Pick out and copy each line of the records that contains the word "perform". Case counts.

[Records from a collection]
------------------------------------------------

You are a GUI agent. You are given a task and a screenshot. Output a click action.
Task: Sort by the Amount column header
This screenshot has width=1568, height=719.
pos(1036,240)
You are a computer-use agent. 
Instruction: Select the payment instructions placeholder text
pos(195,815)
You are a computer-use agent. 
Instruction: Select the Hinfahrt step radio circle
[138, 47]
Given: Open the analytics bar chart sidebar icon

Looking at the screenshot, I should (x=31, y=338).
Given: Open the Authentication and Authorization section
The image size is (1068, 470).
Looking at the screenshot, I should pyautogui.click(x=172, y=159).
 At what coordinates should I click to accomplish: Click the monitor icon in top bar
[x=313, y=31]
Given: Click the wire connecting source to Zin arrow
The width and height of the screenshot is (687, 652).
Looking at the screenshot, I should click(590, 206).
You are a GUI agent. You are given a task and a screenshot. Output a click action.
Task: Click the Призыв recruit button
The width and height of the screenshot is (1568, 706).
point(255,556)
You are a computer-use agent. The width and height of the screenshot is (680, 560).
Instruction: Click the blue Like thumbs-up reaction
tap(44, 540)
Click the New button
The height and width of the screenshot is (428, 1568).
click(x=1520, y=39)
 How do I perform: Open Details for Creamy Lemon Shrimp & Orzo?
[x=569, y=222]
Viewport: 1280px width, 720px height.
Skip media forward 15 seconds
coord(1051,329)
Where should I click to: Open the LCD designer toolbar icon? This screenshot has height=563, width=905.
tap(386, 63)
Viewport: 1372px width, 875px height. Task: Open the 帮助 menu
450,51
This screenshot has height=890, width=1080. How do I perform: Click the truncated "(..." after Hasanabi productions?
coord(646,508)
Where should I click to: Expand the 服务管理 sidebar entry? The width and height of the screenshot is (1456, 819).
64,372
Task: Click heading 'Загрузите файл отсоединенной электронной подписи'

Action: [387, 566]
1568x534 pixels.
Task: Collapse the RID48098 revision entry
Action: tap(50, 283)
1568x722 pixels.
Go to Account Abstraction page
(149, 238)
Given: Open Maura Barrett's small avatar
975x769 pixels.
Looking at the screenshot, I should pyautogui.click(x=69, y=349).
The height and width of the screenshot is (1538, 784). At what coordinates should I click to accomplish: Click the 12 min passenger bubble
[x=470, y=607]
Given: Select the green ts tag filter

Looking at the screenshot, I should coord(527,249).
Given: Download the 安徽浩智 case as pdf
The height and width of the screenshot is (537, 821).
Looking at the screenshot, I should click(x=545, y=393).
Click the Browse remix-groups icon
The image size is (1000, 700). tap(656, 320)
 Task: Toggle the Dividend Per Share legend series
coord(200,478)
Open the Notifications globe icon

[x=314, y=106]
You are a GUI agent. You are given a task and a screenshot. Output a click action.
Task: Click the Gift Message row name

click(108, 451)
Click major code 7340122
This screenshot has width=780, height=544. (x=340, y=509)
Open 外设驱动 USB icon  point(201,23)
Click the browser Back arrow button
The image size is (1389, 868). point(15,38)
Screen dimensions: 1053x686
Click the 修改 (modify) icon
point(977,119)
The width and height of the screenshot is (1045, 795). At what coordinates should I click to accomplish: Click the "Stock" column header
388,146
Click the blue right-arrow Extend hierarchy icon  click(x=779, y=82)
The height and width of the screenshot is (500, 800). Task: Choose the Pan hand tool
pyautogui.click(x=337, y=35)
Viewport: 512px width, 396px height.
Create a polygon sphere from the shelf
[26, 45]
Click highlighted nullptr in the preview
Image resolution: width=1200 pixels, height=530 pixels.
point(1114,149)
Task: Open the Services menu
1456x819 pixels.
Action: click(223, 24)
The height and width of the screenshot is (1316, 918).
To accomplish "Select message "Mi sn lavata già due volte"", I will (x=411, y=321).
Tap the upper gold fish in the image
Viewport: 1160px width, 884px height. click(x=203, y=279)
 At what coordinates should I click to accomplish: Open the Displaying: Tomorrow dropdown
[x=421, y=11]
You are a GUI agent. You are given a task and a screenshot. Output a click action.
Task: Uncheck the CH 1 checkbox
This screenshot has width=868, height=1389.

------------------------------------------------

- TASK SOLUTION -
 How do I perform: Open Details for Creamy Lemon Shrimp & Orzo?
This screenshot has height=890, width=1080. How do I perform: Click the truncated "(..." after Hasanabi productions?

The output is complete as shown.